Table 3. Affiliations with two RORs.
Organization | Strat* | ROR | Organization Name | Country |
BGI | S | https://ror.org/045pn2j94 | Beijing Genomics Institute | China |
A | https://ror.org/02act3e13 | BGI (United States) | United States | |
Indiana University School of Medicine | D | https://ror.org/02k40bc56 | Indiana University Bloomington | United States |
A | https://ror.org/05ht4p406 | Indiana University School of Medicine - Lafayette | United States | |
National University of Ireland, Galway | DA | https://ror.org/00shsf120 | National University of Ireland | Ireland |
S | https://ror.org/03bea9k73 | National University of Ireland, Galway | Ireland |
Affiliations with No RORs
Finally, there are eleven affiliations that could not be resolved to RORs shown in Table 4. Some of these are organizations that do not yet have RORs and some are affiliation strings that can not be resolved currently without context or human intervention.
An interesting example of how context and interaction with metadata creators can help is provided by two affiliations in Table 4: “Center for Media and Social Impact” and “Center for Social Media”. Table 1 shows that these are two of the five affiliation strings associated with the American University Library. A google search for “American University Center for Social Media” points to the Center for Media & Social Impact at American University so it appears that all five of the American University Library affiliations shown in Table 1 are actually the same organization, but none of them have the current name from the organization website. The correct ROR in this case (American University - https://ror.org/052w4zt36) was identified for three of the five affiliations (Table 2).
Table 4. Affiliationa with no RORs.
Organizations with No RORs | |
Aridhia Informatics | EPAD |
Audubon Alaska | International Society for the Comparative Study of Civilizations (ISCSC), Board of Directors Member; Pro-Rector, International University for the Societal Development; Washington, the USA |
Caltech Library | mEDRA |
Center for Media and Social Impact | Mysteeriorganisaatio |
Center for Social Media | Penn State University |
CyArk |
Conclusions
The initial question posed here was: are there DataCite members that only need to know a few RORs to populate their entire DataCite metadata collection with organizational identifiers. I took a look at twenty-three DataCite members with five or less affiliations in their metadata. Thirteen of the twenty-three members included (57%) were a complete success – RORs were identified for all of the affiliation strings in the sample metadata. Another five were above 50% and, finally, five had no RORs identified.
Even this small sample of affiliations (49) demonstrated some common challenges along the path to ROR adoption. First, we found a case where a single organization was represented five different ways in one metadata collection. This problem is pervasive in systems built on free-text entry of any information into any data collection. It is one of the central problems that the introduction of identifiers of any kind is trying to address.
Second, we found that affiliations written as unaccompanied acronyms are difficult to resolve unambiguously.
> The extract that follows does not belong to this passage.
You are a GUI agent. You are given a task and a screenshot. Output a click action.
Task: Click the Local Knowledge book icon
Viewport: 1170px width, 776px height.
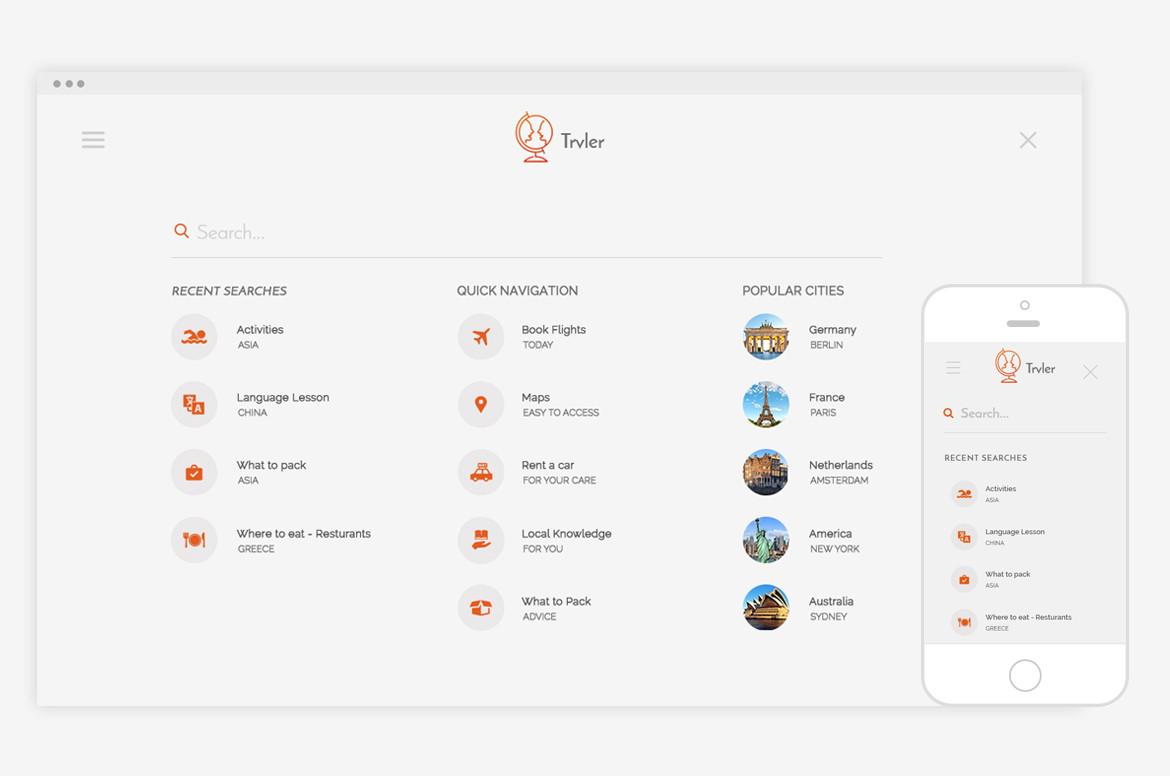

It is well known that acronyms need to be spelled out in scientific papers and the same is true when entering affiliations into metadata. Remember that you are writing the affiliation so that the world knows where you work, avoid acronyms, colloquialisms, and jargon!
Finally, several strategies being used to find identifiers from affiliation strings agreed in most of the simple cases. At the same time, for more complex cases, each strategy does well in some and poorly in others. There are always cases where humans, internet searches, and interactions with metadata creators and managers will be needed to get the right answer.